Thang M. Pham,Phat T. Nguyen,Seunghyun Yoon,Viet Dac Lai,Franck Dernoncourt,Trung Bui
2024-11-15
Abstract:While small language models (SLMs) show promises for mobile deployment, their real-world performance and applications on smartphones remains underexplored. We present SlimLM, a series of SLMs optimized for document assistance tasks on mobile devices. Through extensive experiments on a Samsung Galaxy S24, we identify the optimal trade-offs between model size (ranging from 125M to 7B parameters), context length, and inference time for efficient on-device processing. SlimLM is pre-trained on SlimPajama-627B and fine-tuned on DocAssist, our constructed dataset for summarization, question answering and suggestion tasks. Our smallest model demonstrates efficient performance on S24, while larger variants offer enhanced capabilities within mobile constraints. We evaluate SlimLM against existing SLMs, showing comparable or superior performance and offering a benchmark for future research in on-device language models. We also provide an Android application, offering practical insights into SLM deployment. Our findings provide valuable insights and illuminate the capabilities of running advanced language models on high-end smartphones, potentially reducing server costs and enhancing privacy through on-device processing.
Computation and Language
What problem does this paper attempt to address?

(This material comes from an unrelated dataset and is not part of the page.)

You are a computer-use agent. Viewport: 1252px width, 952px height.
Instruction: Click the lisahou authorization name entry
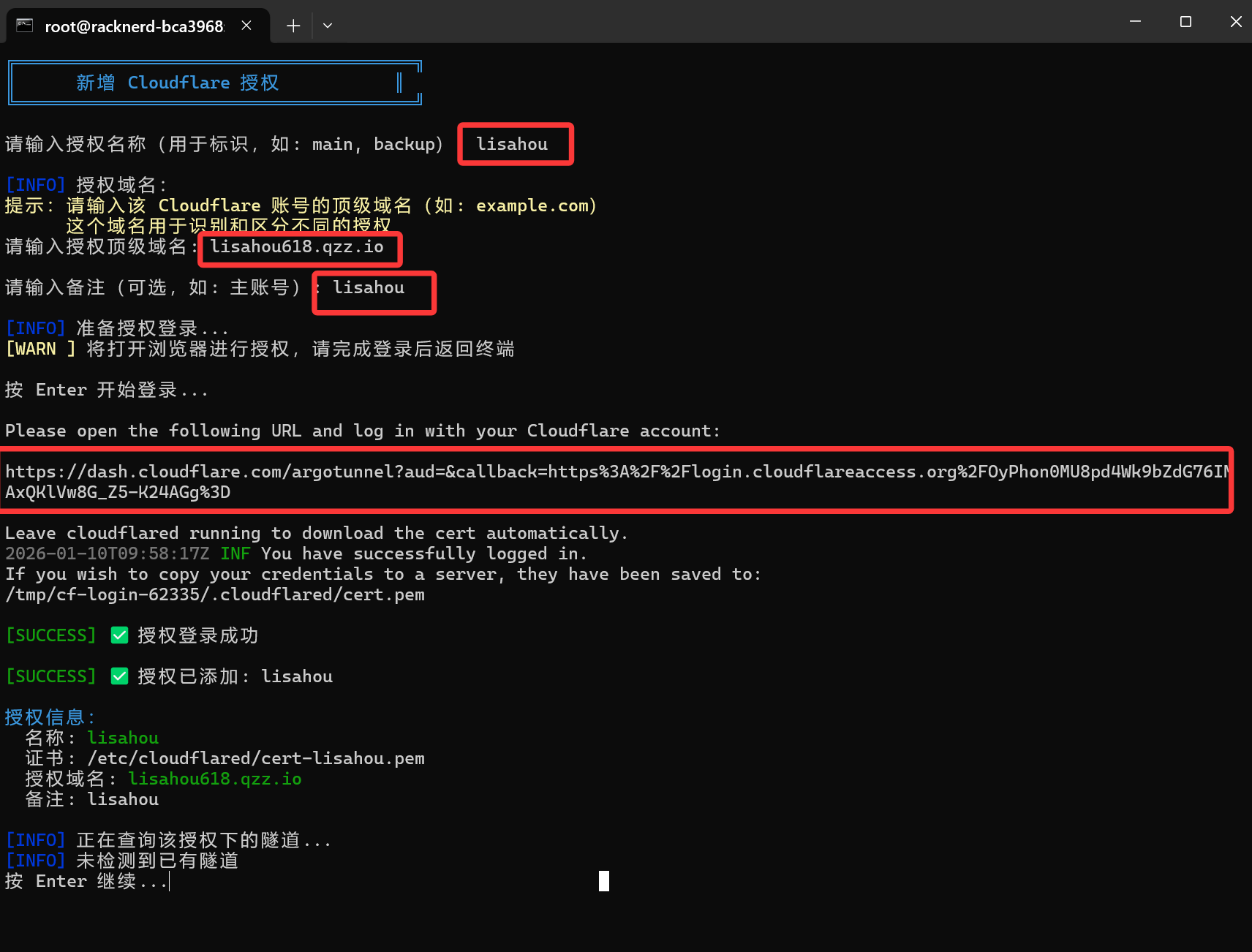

The main problem that this paper attempts to solve is to explore the actual deployment performance and application potential of small - language models (SLMs) on mobile devices, especially their performance in document - assistance tasks. Specifically, by developing and optimizing a series of small - language models named SlimLM, the researchers aim to find the optimal balance among model size, context length, and inference time, in order to achieve efficient, low - latency document - processing capabilities that can run on mobile devices. The following are the key issues mentioned in the paper: 1. **Trade - off between model size and performance**: The researchers explored the performance of models of different sizes (from 125M to 7B parameters) on mobile devices, especially their efficiency and accuracy when processing long - context inputs. 2. **Impact of context length**: The researchers tested the impact of context inputs of different lengths on the model's inference speed and memory usage to determine the maximum context length that mobile devices can efficiently process. 3. **Inference time and memory limitations**: The researchers evaluated the performance of different models in terms of inference time and explored the memory limitations when running these models on mobile devices. 4. **Performance in document - assistance tasks**: The researchers constructed a special dataset named DocAssist for fine - tuning the models to improve their performance in document summarization, question suggestion, and question - answering tasks. To answer these questions, the researchers proposed the SlimLM series of models. These models, after pre - training and fine - tuning, can run efficiently on high - end smartphones such as the Samsung Galaxy S24. The experimental results show that the SlimLM models perform excellently on standard evaluation metrics (such as BLEU, ROUGE, semantic text similarity, etc.), and even outperform the existing small - language models in some tasks. In addition, the researchers also developed an Android application to demonstrate the document - assistance capabilities of SlimLM in practical application scenarios, which provides valuable references for further research and practical applications. Overall, this paper provides important insights and technical support for deploying efficient language models on mobile devices.